The neon sign of the 24-hour convenience store buzzed overhead, casting a sickly green glow over the nearly empty parking lot. It was past midnight, the kind of hour where the world felt suspended between one day and the next—too late for normal people, too early for the truly nocturnal. You hadn’t even meant to go out, but the craving hit you like a freight train: something sweet, something now.
Jelly beans.
Of all things, it had to be jelly beans.
You shoved the bag into your jacket pocket, the crinkling plastic loud in the quiet night. The air was cool, the kind of chill that seeped into your bones if you stood still too long. You were about to turn toward home when movement caught your eye.
Him.
Leaning against a matte-black motorcycle was a guy who looked like he’d stepped out of a vintage metal album cover. A wild mane of light waves, half-tied back, the rest falling just past his shoulders.A well-worn leather kutte, patches of bands you only vaguely recognized stitched haphazardly across the back. Heavy, scuffed combat boots that looked like they’d kicked through more than a few doors. And the hands. One gloved, the other bare, fingers tapping absently against his thigh as he scrolled through his phone.
You didn’t even realize you’d stopped walking until your brain caught up with your feet. Why him? It wasn’t like you had a type. Sure, you appreciated aesthetics, but this was different. There was something about the way he sat there—completely at ease, like the night belonged to him—that made your pulse stutter.
Walk away. That was the smart thing to do. You didn’t approach strangers, especially not ones who looked like they could either serenade you with a ballad about the apocalypse or actually cause the apocalypse.
But then he looked up.

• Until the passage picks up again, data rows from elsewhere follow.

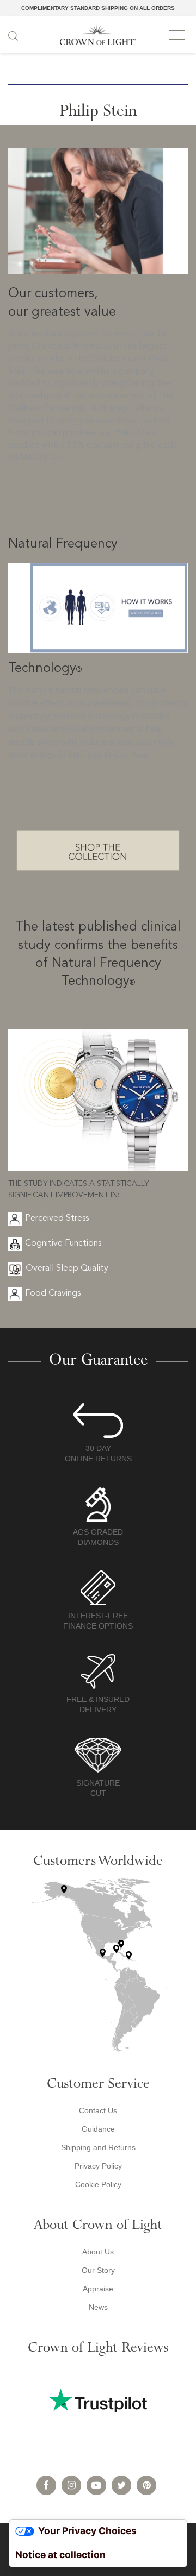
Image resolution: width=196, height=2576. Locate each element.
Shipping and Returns (98, 2147)
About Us (98, 2251)
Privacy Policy (98, 2166)
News (98, 2307)
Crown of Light (98, 34)
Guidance (98, 2129)
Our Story (98, 2270)
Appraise (98, 2288)
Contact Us (98, 2110)
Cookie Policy (98, 2184)
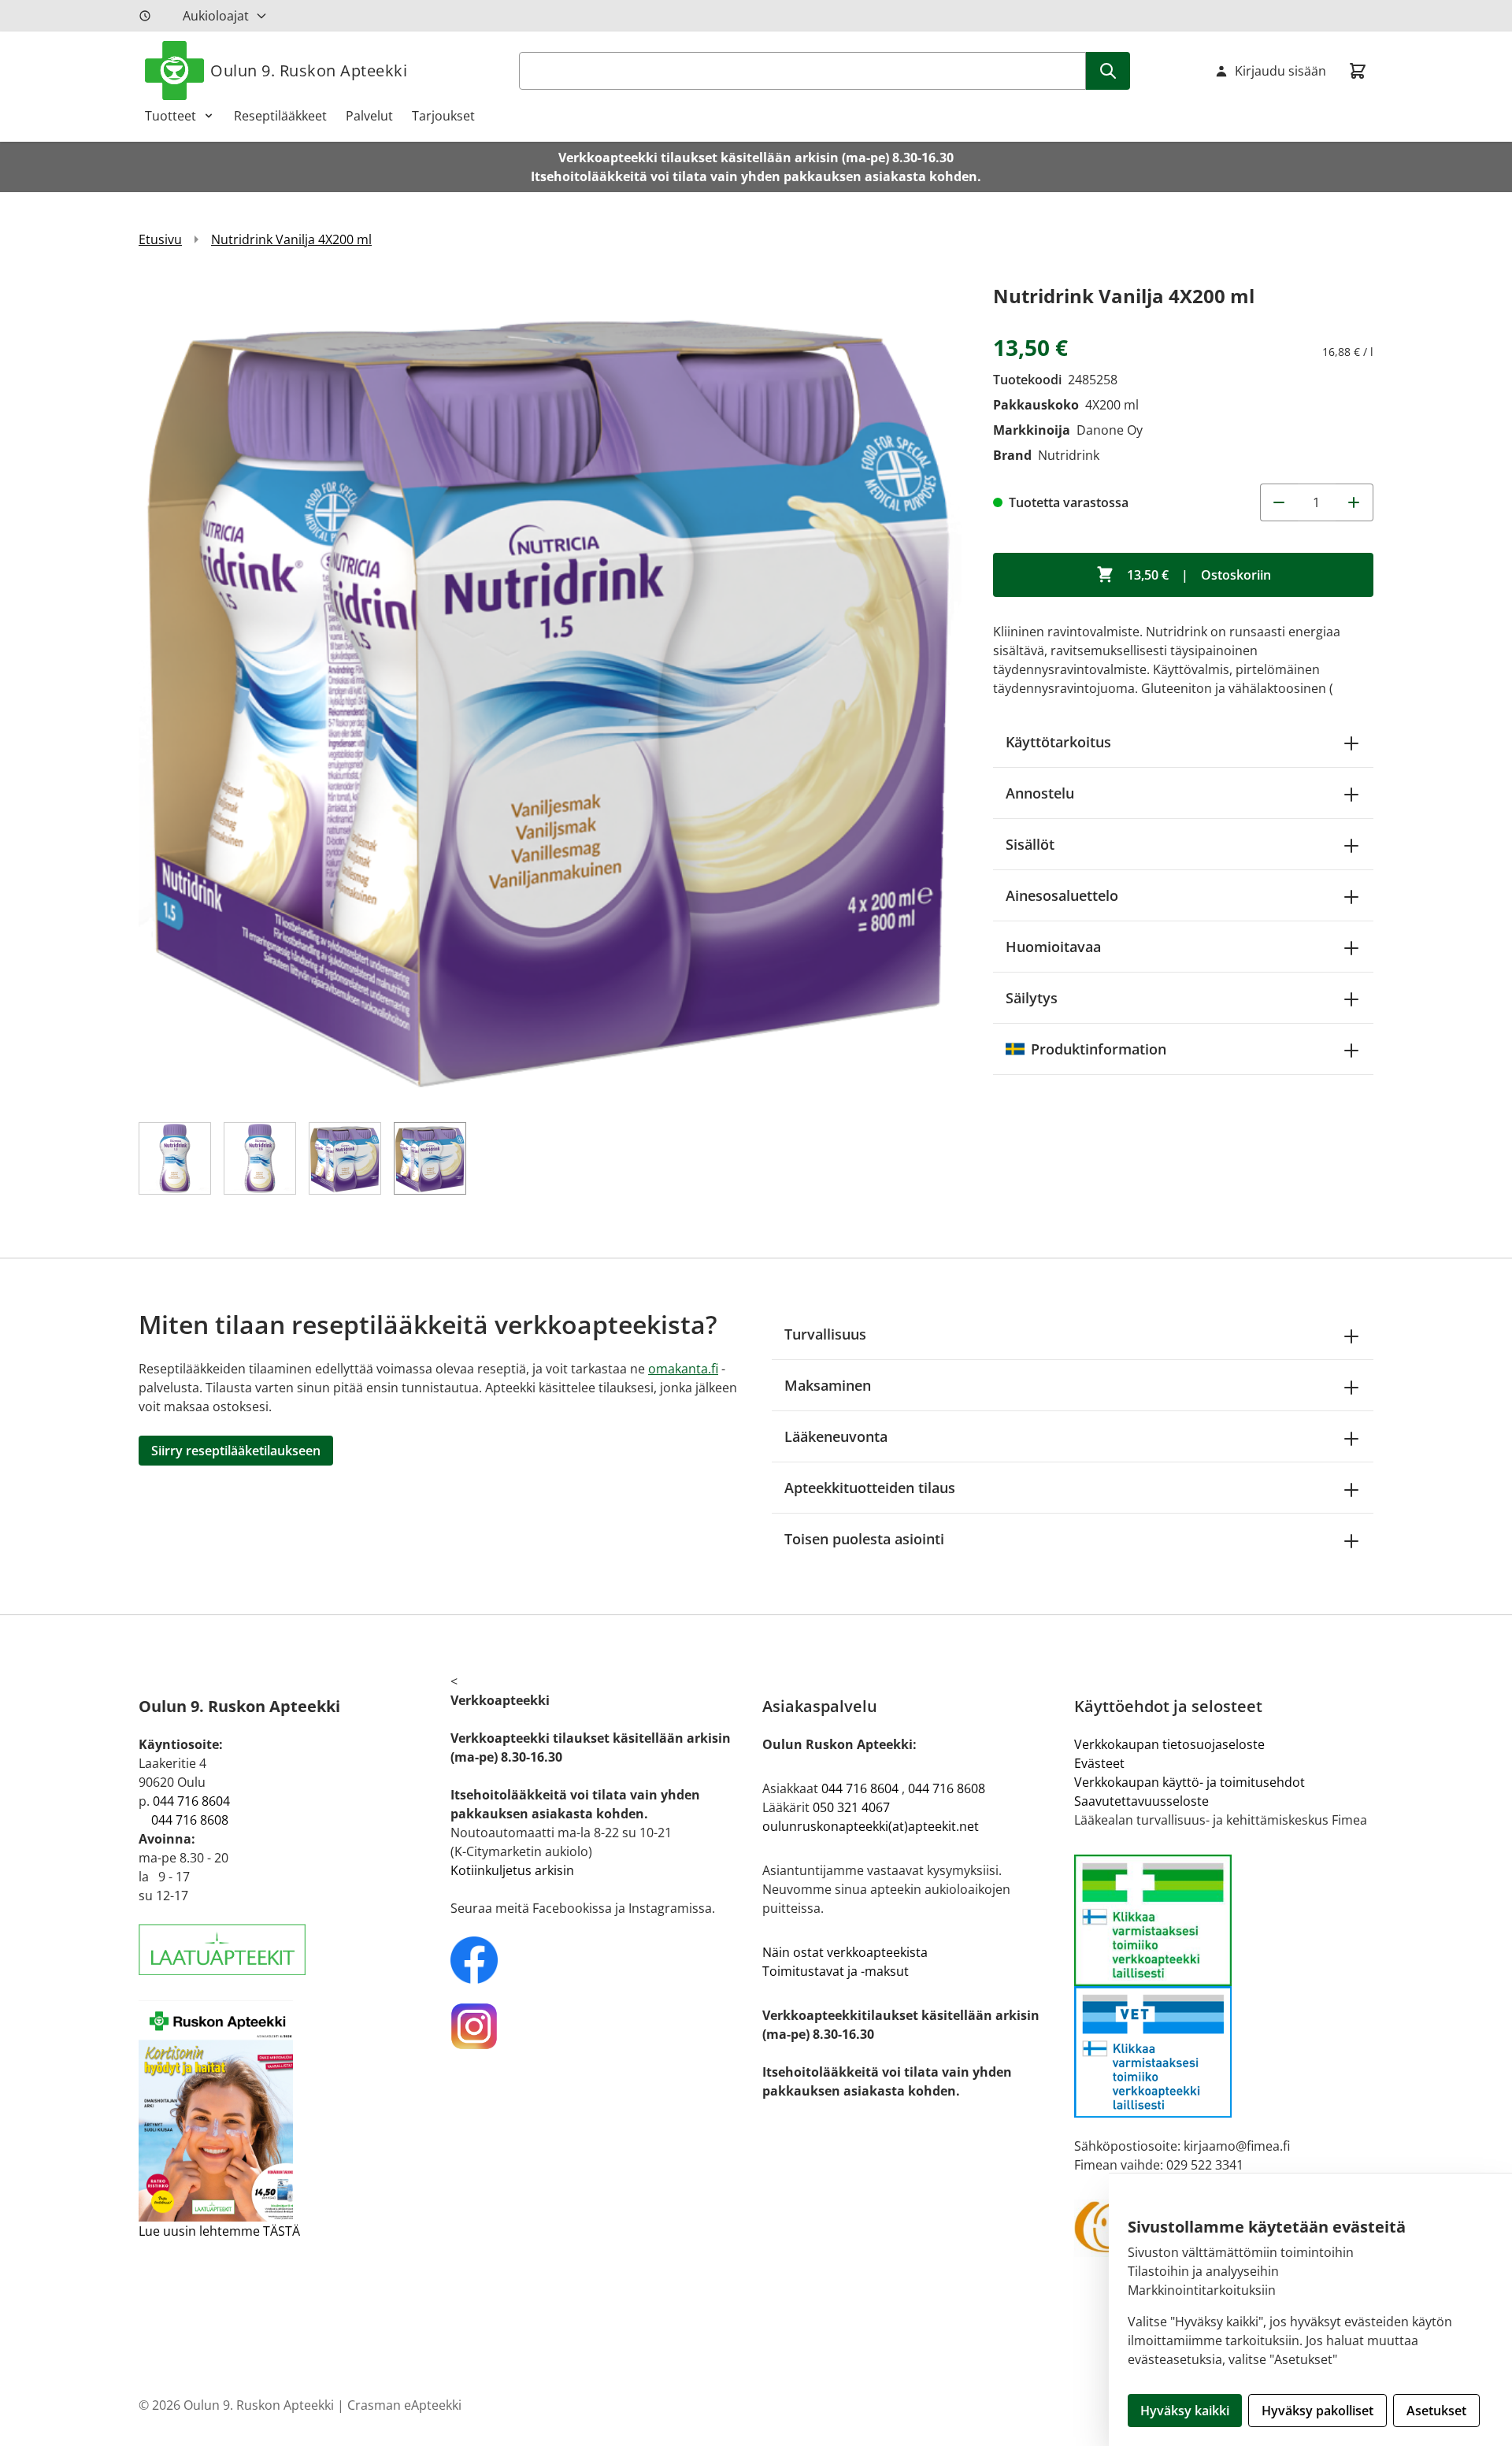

Just a flick of his eyes, dark and sharp under the streetlight. He didn’t smile, exactly, but something in his expression shifted—like he’d known you were there the whole time.
Fuck it. You closed the distance before your brain could talk you out of it, stopping about a meter away—close enough to speak, far enough to bolt if needed. Up close, he smelled like leather and something faintly smoky, like a campfire that had burned down to embers. His bike, a sleek beast of black metal, purred faintly under his touch when he rested a hand on the handlebars. For a long second, neither of you spoke.
Then, he tilted his head slightly, voice rough but not unkind. "You lost?" The streetlight flickered. Somewhere in the distance, a car engine growled to life.